● **Task instructions**:
Copy the listing below line for line, leaving out the pictures.

● **Source material**:
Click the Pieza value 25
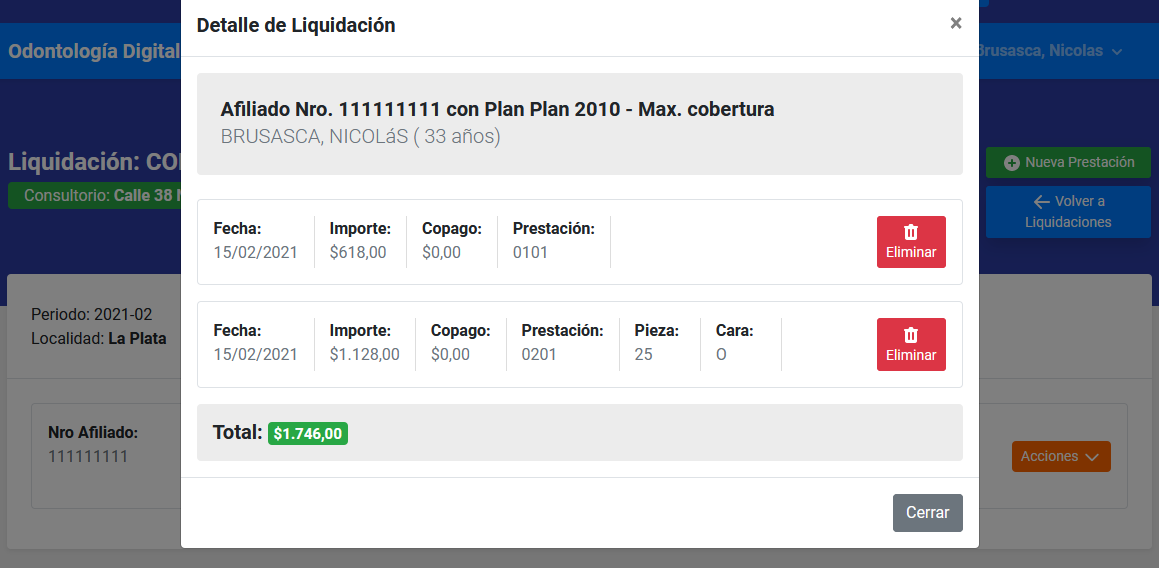 click(643, 354)
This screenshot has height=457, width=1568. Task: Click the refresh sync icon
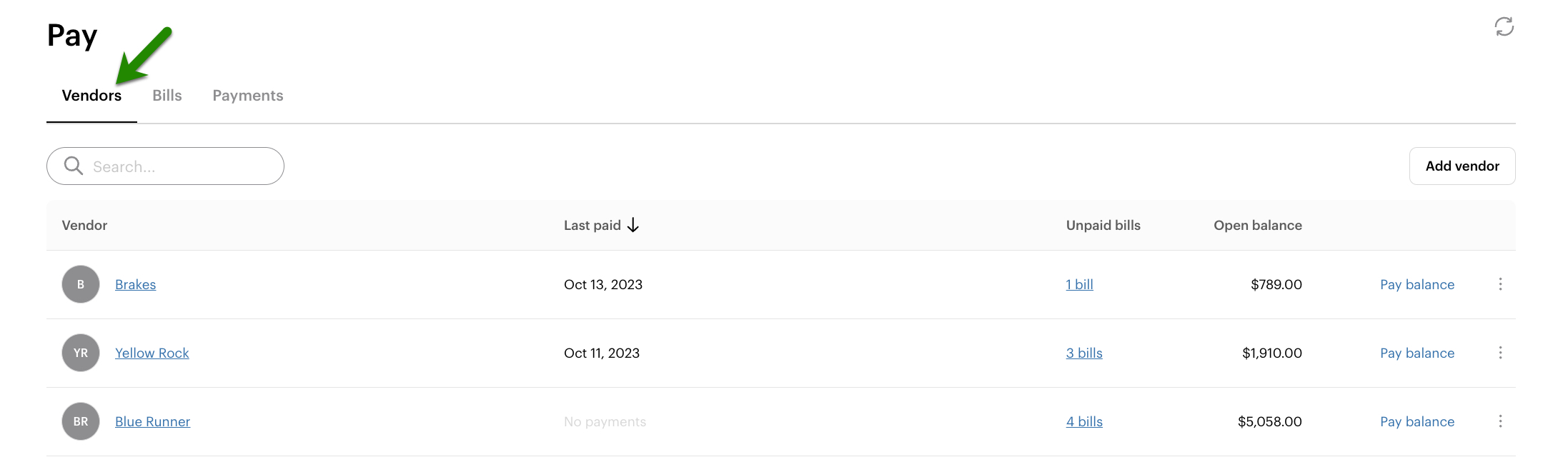pyautogui.click(x=1504, y=27)
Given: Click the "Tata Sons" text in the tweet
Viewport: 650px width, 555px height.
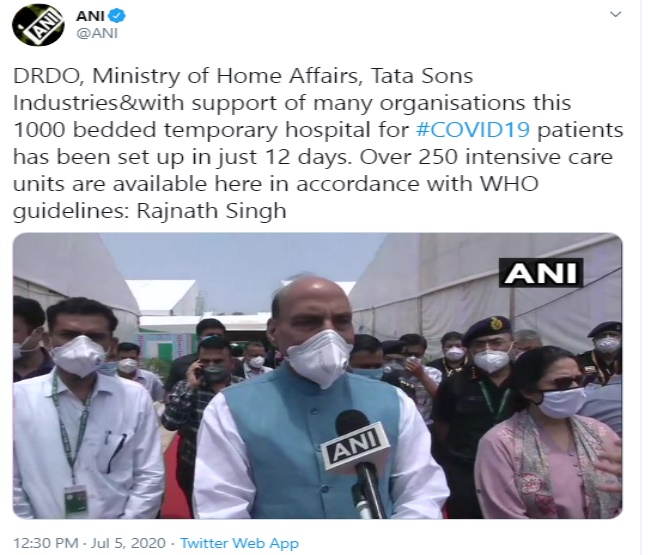Looking at the screenshot, I should pyautogui.click(x=422, y=76).
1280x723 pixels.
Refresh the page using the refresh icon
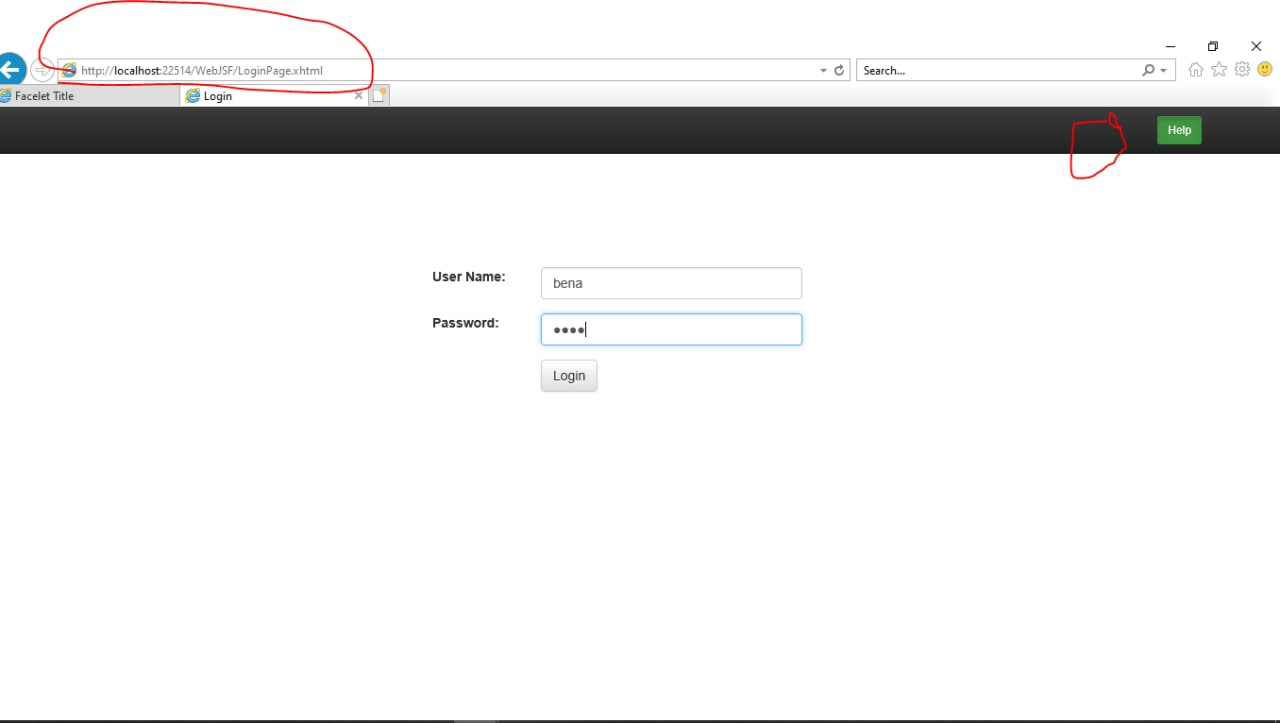pos(839,70)
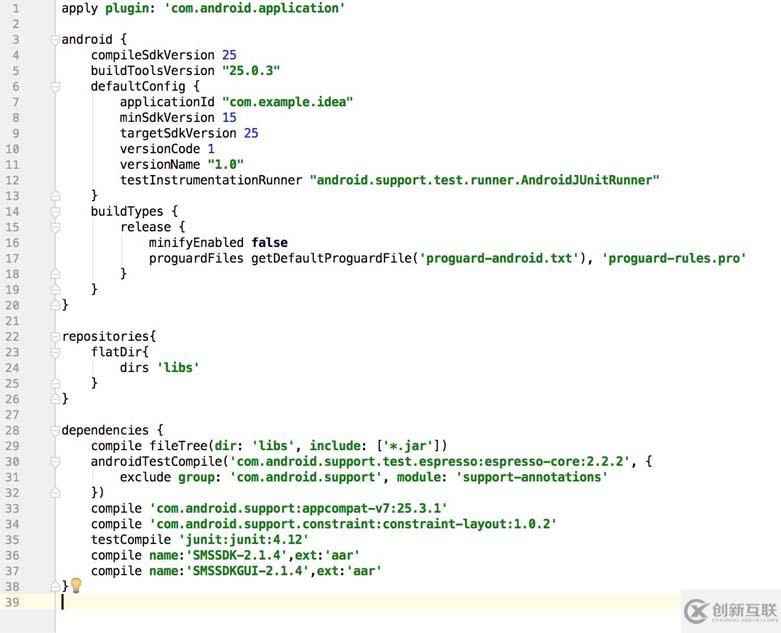Click the 'proguard-rules.pro' string
The height and width of the screenshot is (633, 781).
(674, 258)
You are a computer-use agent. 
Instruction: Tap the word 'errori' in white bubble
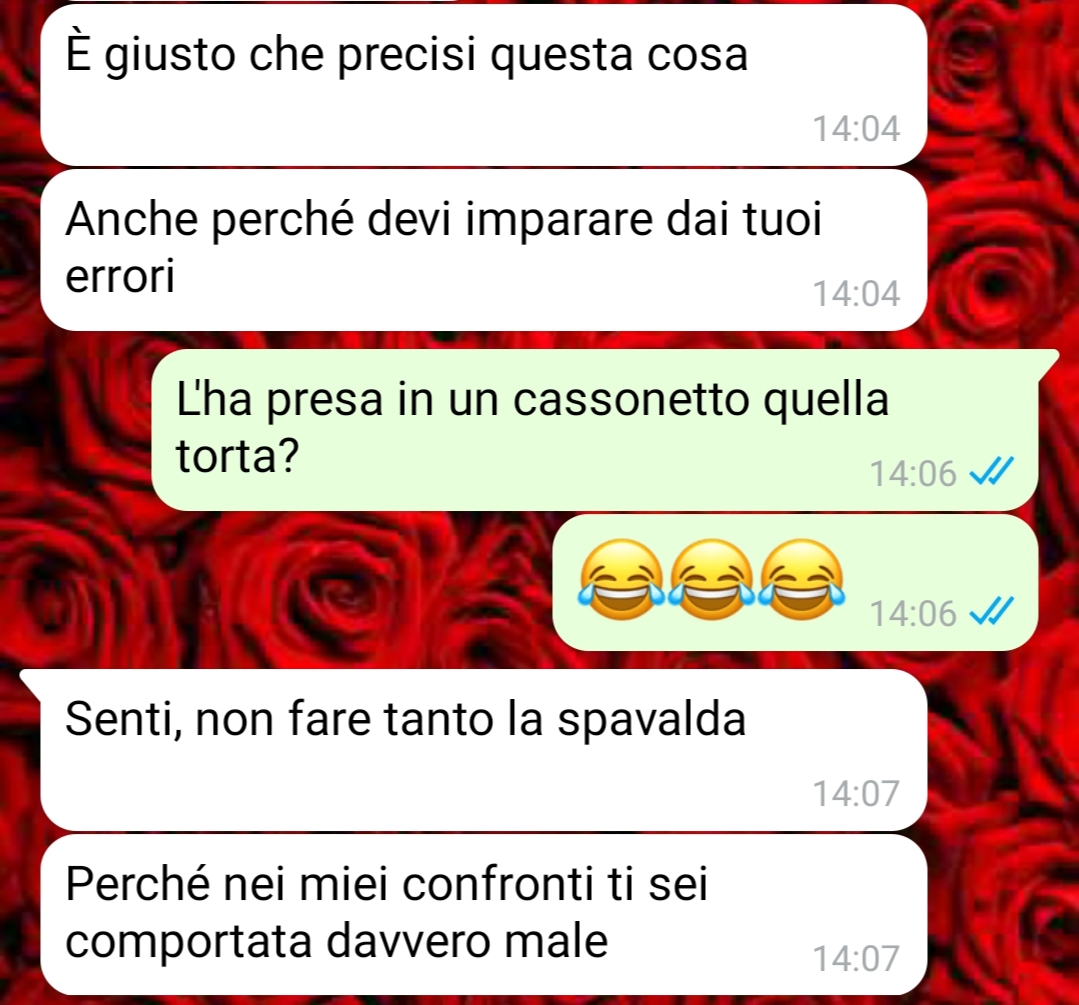click(x=120, y=276)
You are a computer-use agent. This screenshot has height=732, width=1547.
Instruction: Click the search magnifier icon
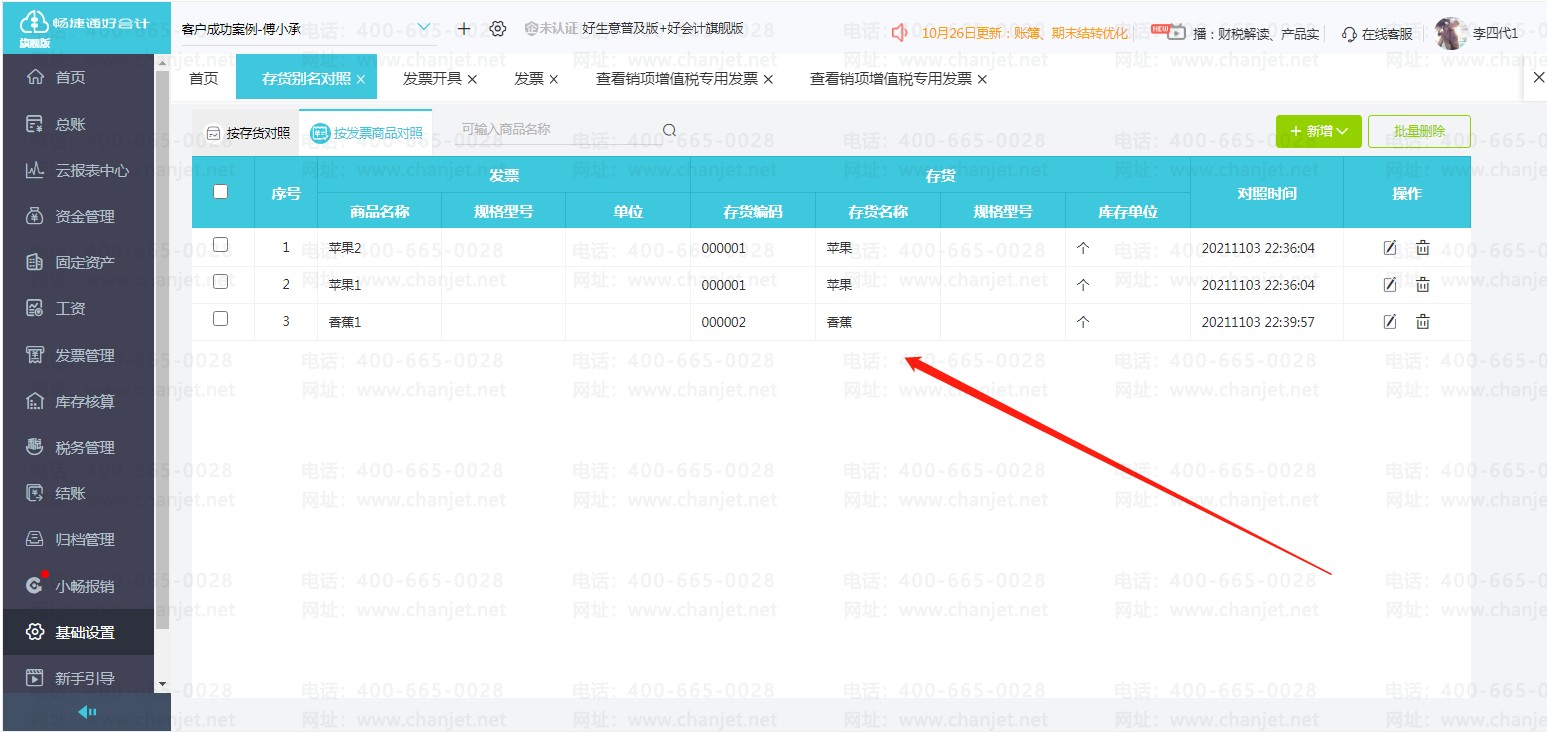click(x=670, y=130)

● **Completed task**:
Click the Pieza value 25
 click(643, 354)
This screenshot has height=457, width=1568. Task: Click the refresh sync icon
pyautogui.click(x=1504, y=27)
Given: Click the "Tata Sons" text in the tweet
Viewport: 650px width, 555px height.
Looking at the screenshot, I should pyautogui.click(x=422, y=76).
1280x723 pixels.
Refresh the page using the refresh icon
pos(839,70)
Click the 'proguard-rules.pro' string
The height and width of the screenshot is (633, 781).
(674, 258)
You are a computer-use agent. 
Instruction: Tap the word 'errori' in white bubble
click(x=120, y=276)
You are a computer-use agent. This screenshot has height=732, width=1547.
Instruction: Click the search magnifier icon
click(x=670, y=130)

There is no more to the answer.